» **Exercise requirements**
Throughout the listing that follows, find each line with the word "Given" and copy it.

------ Data to examine

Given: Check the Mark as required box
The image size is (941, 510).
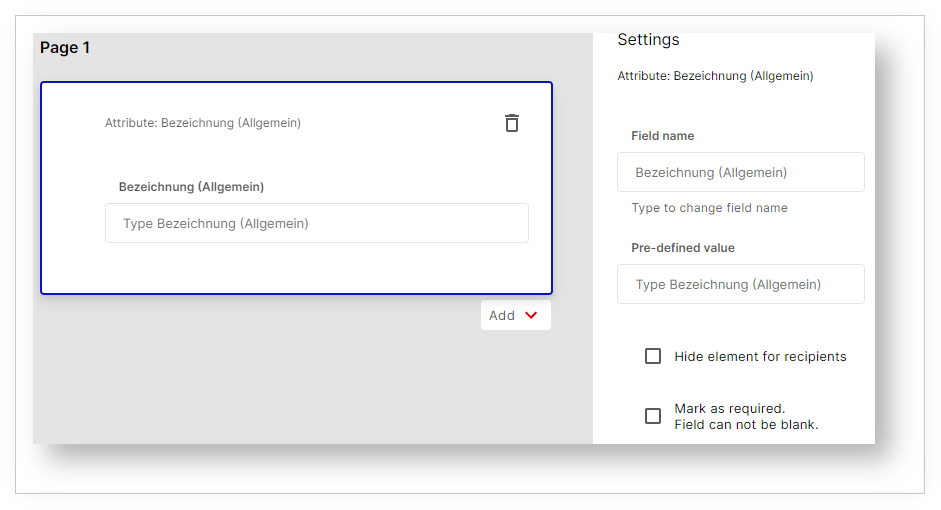Looking at the screenshot, I should (653, 416).
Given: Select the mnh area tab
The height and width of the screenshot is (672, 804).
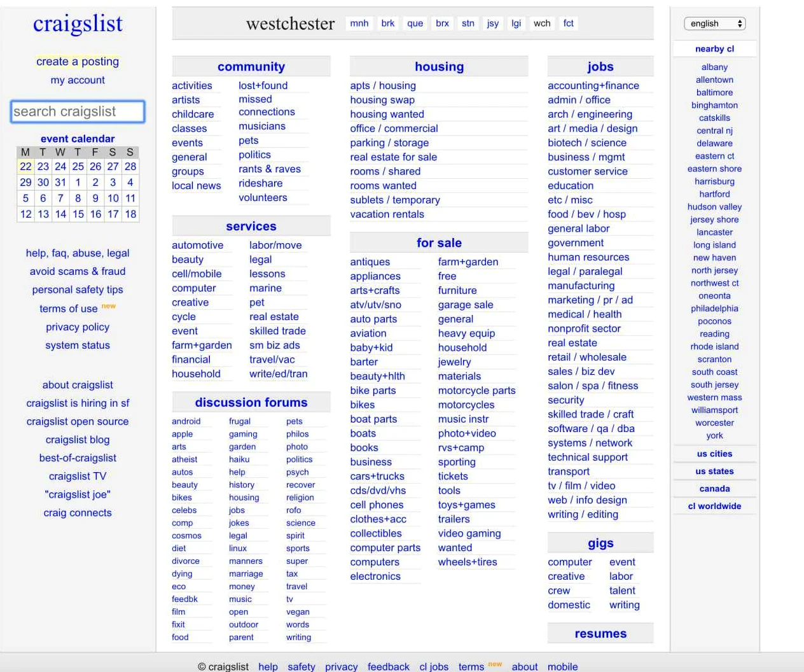Looking at the screenshot, I should tap(359, 24).
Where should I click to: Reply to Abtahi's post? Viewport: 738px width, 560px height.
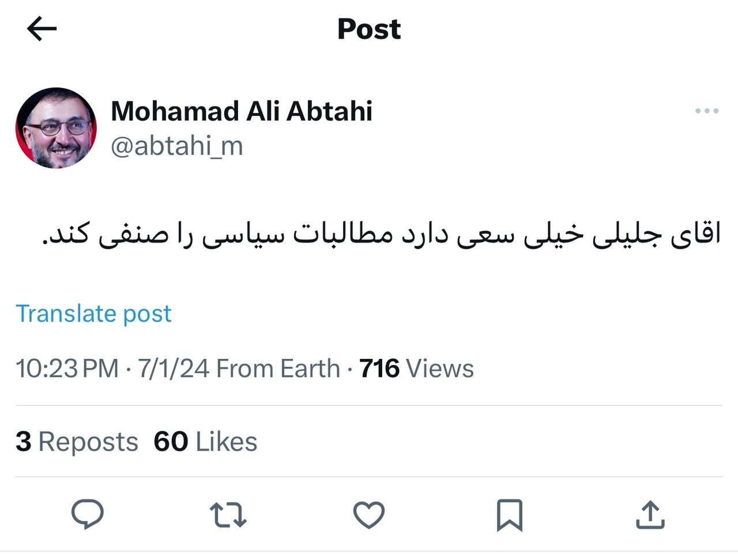pos(89,514)
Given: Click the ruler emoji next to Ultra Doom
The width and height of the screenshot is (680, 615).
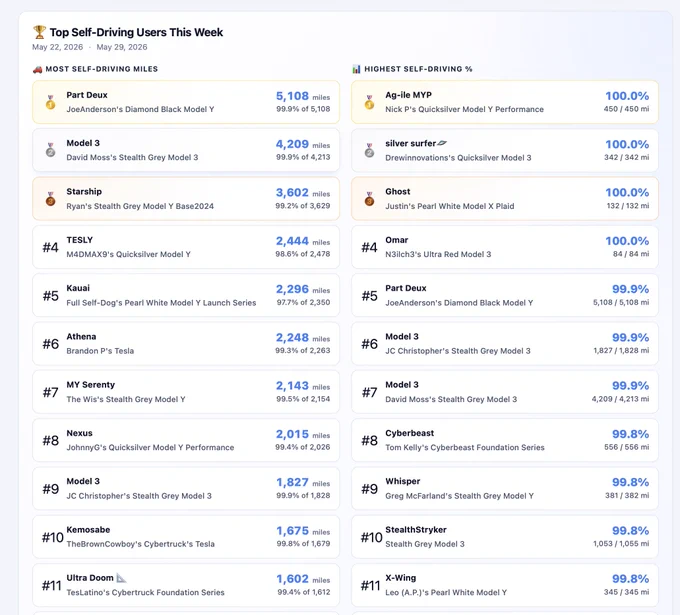Looking at the screenshot, I should tap(121, 578).
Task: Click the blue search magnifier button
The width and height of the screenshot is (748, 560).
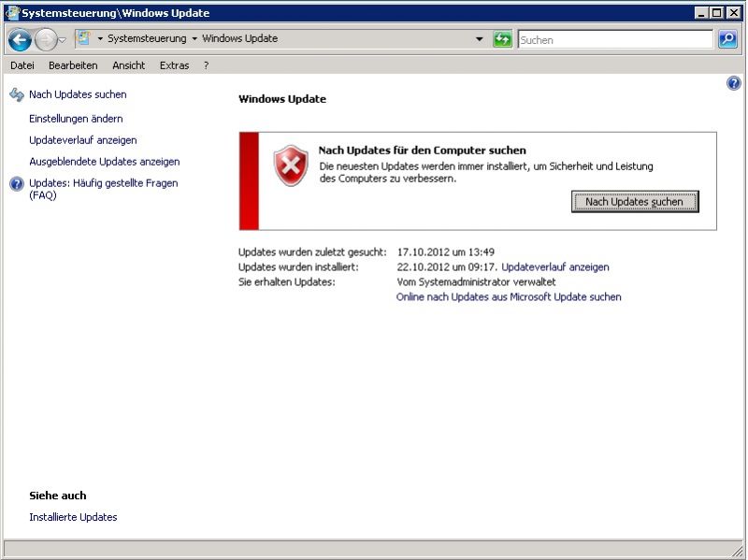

------------

» **Response**
Given: Check the Mark as required box
Given: Select the mnh area tab
Given: Click the ruler emoji next to Ultra Doom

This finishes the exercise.